Let’s say, then, that it’s early 1973, the start of my last term at art school in Newport, in South Wales. Joe, who everyone knew then as Woody, has fetched up here after dropping out of London’s Central School Of Art. He’s got a job around this time digging graves for the council, something like that, and is otherwise a regular in the college canteen and at the students’ union, a dilapidated place on Stow Hill, not far from where I’m living at the time with my girlfriend, who one day Joe asks to cut his hair. For as long as we’ve known him, Joe’s sported an ungainly frizzy thatch that makes him look like the unnecessary additional percussionist in a tank-topped white funk band. So Kathy gives Joe his first rockabilly haircut, a tonsorial improvement that makes him walk with a newly affected tough-guy swagger.

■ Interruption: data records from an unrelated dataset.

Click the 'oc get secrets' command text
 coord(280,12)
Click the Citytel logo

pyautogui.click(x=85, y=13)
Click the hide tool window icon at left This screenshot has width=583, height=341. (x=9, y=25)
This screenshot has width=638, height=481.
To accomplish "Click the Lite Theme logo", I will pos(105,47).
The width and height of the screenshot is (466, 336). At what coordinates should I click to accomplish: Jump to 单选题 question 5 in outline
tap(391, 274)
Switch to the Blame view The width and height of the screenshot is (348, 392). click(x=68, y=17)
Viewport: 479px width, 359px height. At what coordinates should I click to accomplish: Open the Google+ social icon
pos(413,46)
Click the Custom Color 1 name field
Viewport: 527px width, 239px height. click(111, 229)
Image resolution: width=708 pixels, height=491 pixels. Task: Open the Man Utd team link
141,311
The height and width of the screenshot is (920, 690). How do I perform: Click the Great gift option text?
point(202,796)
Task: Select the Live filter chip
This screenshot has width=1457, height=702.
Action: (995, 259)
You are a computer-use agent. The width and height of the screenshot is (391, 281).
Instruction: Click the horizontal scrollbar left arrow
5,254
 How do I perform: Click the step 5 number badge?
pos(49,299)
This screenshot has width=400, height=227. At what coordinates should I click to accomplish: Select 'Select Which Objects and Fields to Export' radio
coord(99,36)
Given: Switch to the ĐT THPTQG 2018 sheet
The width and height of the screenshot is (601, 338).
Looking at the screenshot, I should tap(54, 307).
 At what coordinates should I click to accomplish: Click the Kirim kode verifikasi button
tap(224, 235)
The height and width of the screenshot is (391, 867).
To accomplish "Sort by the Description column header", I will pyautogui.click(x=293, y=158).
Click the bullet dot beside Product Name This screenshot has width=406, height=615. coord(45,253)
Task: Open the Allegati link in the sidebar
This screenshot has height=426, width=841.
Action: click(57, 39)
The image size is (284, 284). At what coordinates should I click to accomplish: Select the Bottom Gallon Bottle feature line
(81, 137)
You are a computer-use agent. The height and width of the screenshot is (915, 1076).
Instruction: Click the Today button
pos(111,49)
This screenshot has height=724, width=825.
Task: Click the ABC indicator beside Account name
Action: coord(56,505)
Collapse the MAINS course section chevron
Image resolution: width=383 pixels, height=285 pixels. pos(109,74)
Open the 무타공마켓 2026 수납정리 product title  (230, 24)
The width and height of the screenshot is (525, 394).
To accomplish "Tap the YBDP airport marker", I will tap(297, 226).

At the students’ union, we usually gather, a regular bunch of us, sometimes including Joe, on a Tuesday night to watch The Old Grey Whistle Test in an upstairs room where we sit on beer crates as there are no chairs and argue about the bands on the show. I have an opinion about everyone we see, not always complimentary. I am in other words a lippy sod and people are often incensed by my more unreasonable ranting, especially when it’s about groups who are favourites of theirs but not mine. Amazingly, in a little over a year from now, Melody Maker will actually be paying me for such opinions. Who could have seen that coming, or that Joe would go on to become who he did. Back then, he’s just someone with a donkey jacket and a shovel with a job digging holes for the dead.

Anyway, one night Joe drops by my digs with a bottle of vodka. He’s keen, he says, to find out a bit more about the music I’ve been talking up so brashly. Ever the gobby evangelist, I pull out some records I think he should hear and start playing them. There’s not a lot he immediately likes. I can’t for instance get him to listen to The Velvet Underground at all, and he’s not keen on The Stooges. I play him “TV Eye” from Funhouse and he feigns acute distress, screwing up his face in an approximation of horror that makes me laugh out loud. He’s similarly unimpressed by the MC5. He also hates glam, thinks Lou Reed is nothing more than a decadent slut, Roxy Music are the sequinned spawn of a shrieking she-devil and the very mention of David Bowie makes him look like he’s going to spew, although this could be the vodka, which we are probably drinking too quickly and straight from the bottle. I play him “Watch That Man” from Aladdin Sane, though, and he grudgingly admits it actually rocks. But he’s more comfortable with Exile On Main Street and we play the first side over and over, no argument between us over the likes of “Rocks Off”, “Shake Your Hips” (which he will one day cover with The 101ers) and “Tumbling Dice”. Highway 61 Revisited also gets a bit of a leathering, “Just Like Tom Thumb’s Blues” a mutual favourite. We’re on common ground, too, with Chuck Berry, Little Richard and Jerry Lee, and he especially likes an album showcasing the blues harmonica playing of Little Walter that I’ve recently found in a great secondhand record shop where I used to spend a lot of time and money, a funky place at the top of Commercial Road, the gateway to an area of Newport called Pill, a place then of ill-repute, shall we say, rough pubs and drug dealers, that sort of thing.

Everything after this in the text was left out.